Optei por discorrer sobre termos que são presentes no cotidiano educacional
e, sobretudo, porque a formação de professores repercute diretamente em meu
próprio processo. O artigo divide-se em três momentos. Inicialmente houve a
preocupação em conceituar de forma geral terminologias como formação e
identidade perpassando para um enfoque mais específico. Logo depois, há um
breve histórico sobre o surgimento das Autobiografias do contexto internacional ao
nacional, até a sua consolidação como instrumento pedagógico a partir de um
enfoque sobre formação docente; e, por fim, explicito um dos estágios
supervisionados como experiência formadora e seus desdobramentos para minha
construção identitária pessoal e profissional.
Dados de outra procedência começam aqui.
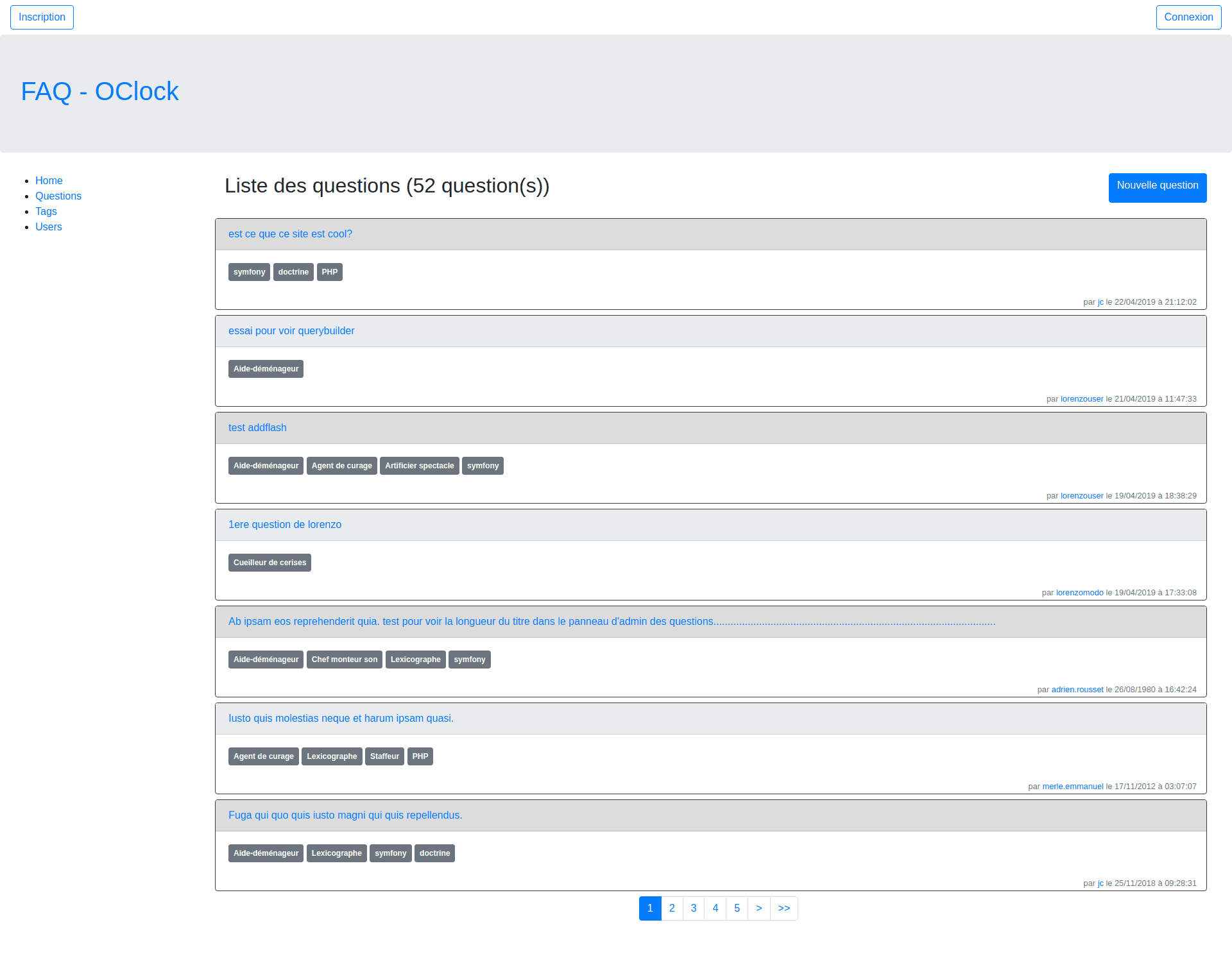Open the Users navigation link
Viewport: 1232px width, 954px height.
(49, 226)
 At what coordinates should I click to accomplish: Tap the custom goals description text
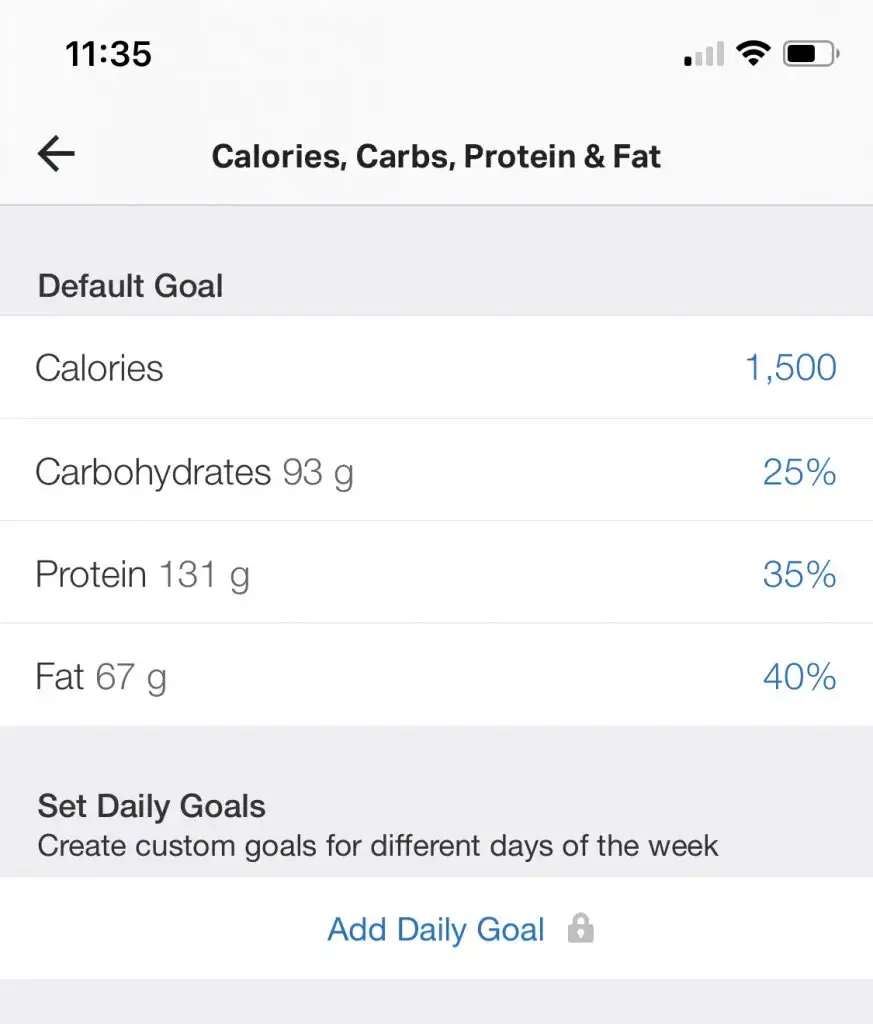(378, 846)
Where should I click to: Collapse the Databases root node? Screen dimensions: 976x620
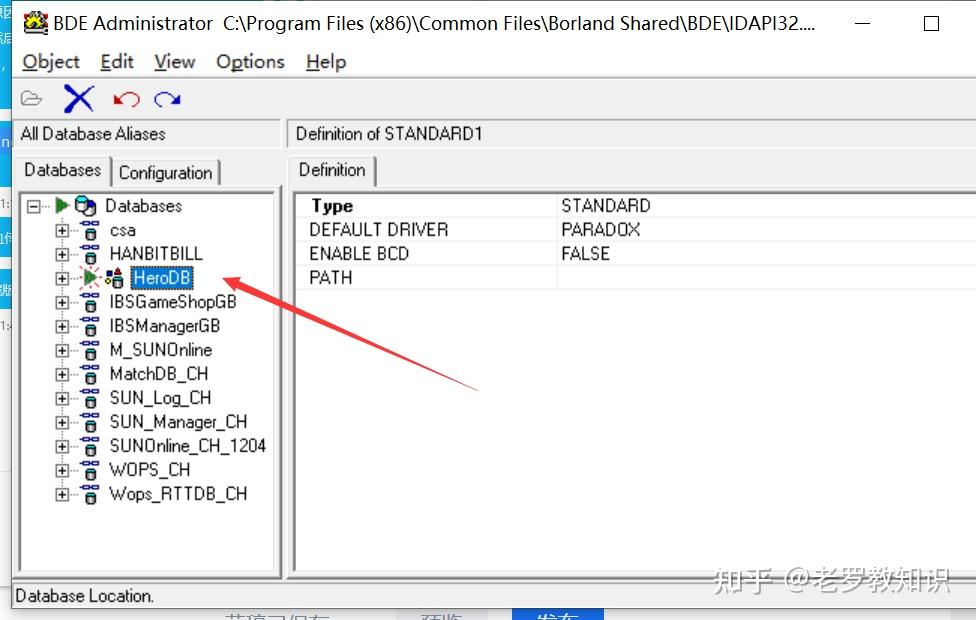pyautogui.click(x=33, y=206)
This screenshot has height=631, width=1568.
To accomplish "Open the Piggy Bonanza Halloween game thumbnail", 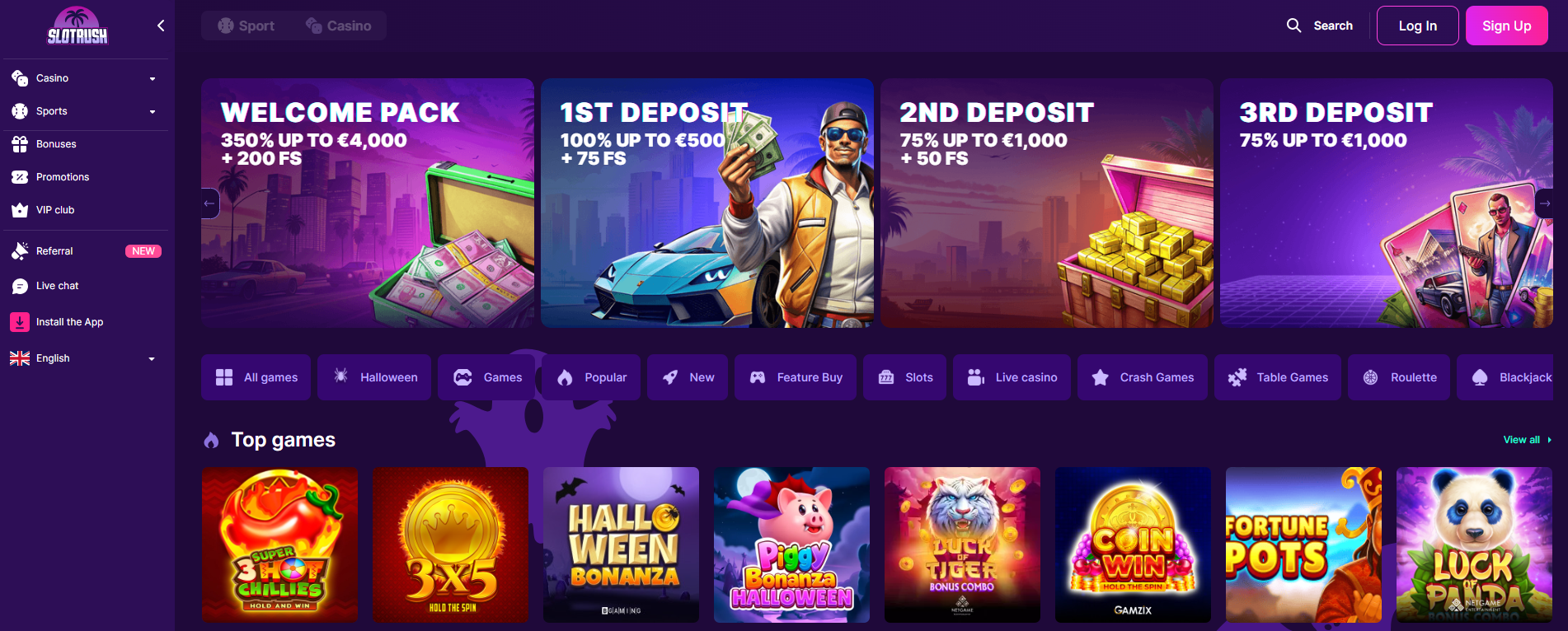I will 791,545.
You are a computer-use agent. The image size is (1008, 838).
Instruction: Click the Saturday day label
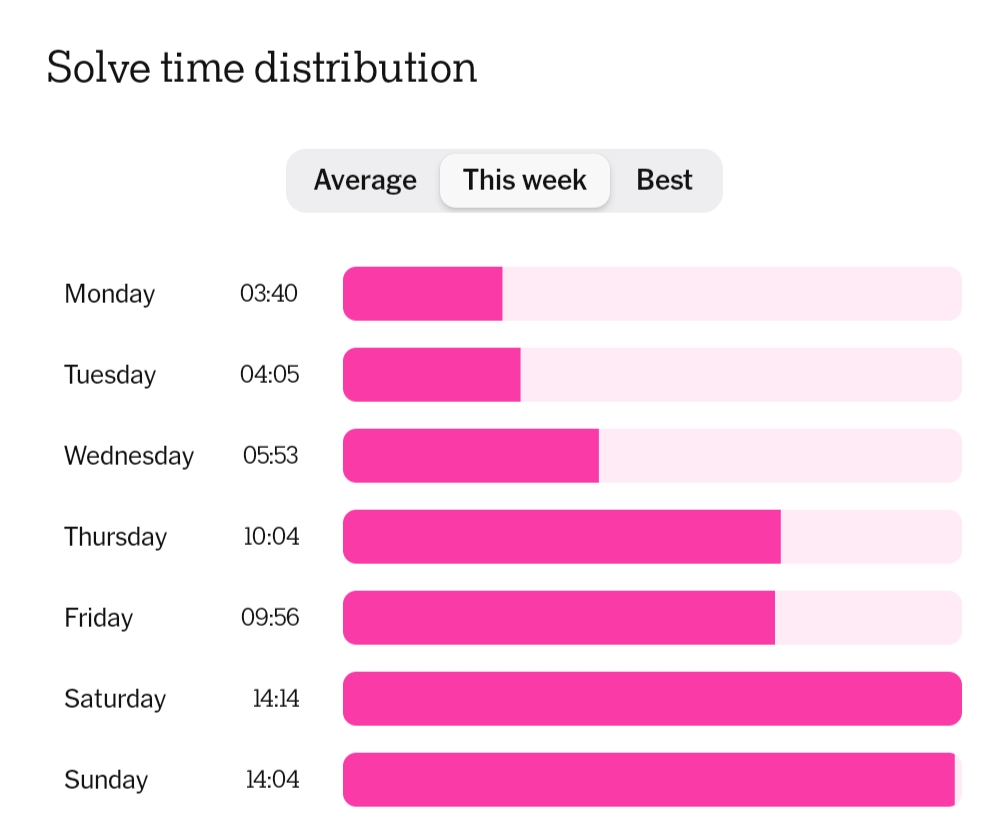(115, 699)
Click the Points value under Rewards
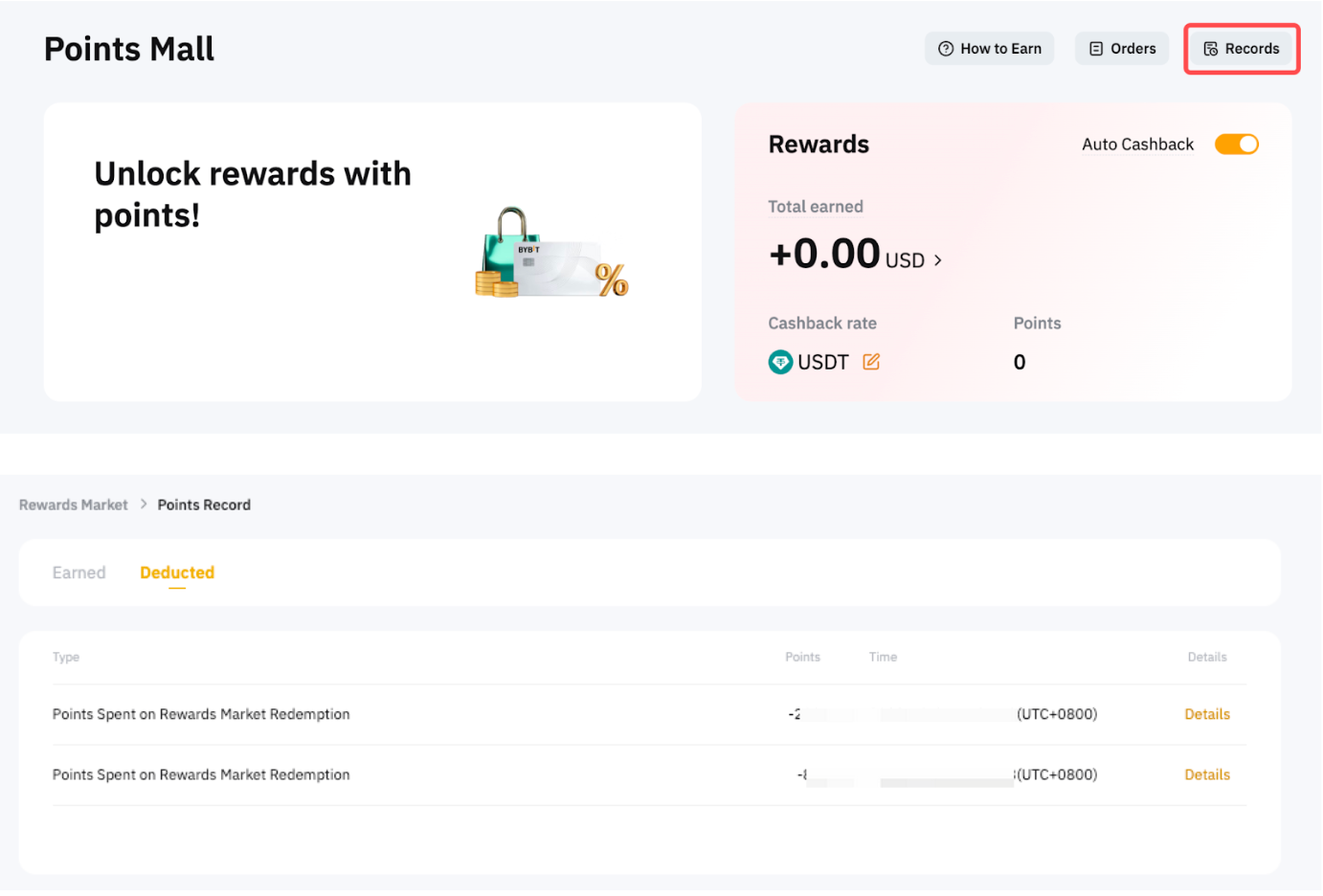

1. O PROCESSO DE FORMAÇÃO E IDENTIDADE DOCENTE

O homem sempre buscou Ser mais. Freire (2005) enfatiza sobre a vocação
ontológica do homem. A humanidade sempre buscou ultrapassar seus limites
através de metas pré-estabelecidas. Uma das características humanas é que o
homem é capaz de ser sujeito das próprias ações. Ele projeta, articula com o outro,
planeja o futuro e vislumbra novos caminhos a serem descobertos. Na descoberta
de novas possibilidades, o homem constrói sua identidade e forma seus significados.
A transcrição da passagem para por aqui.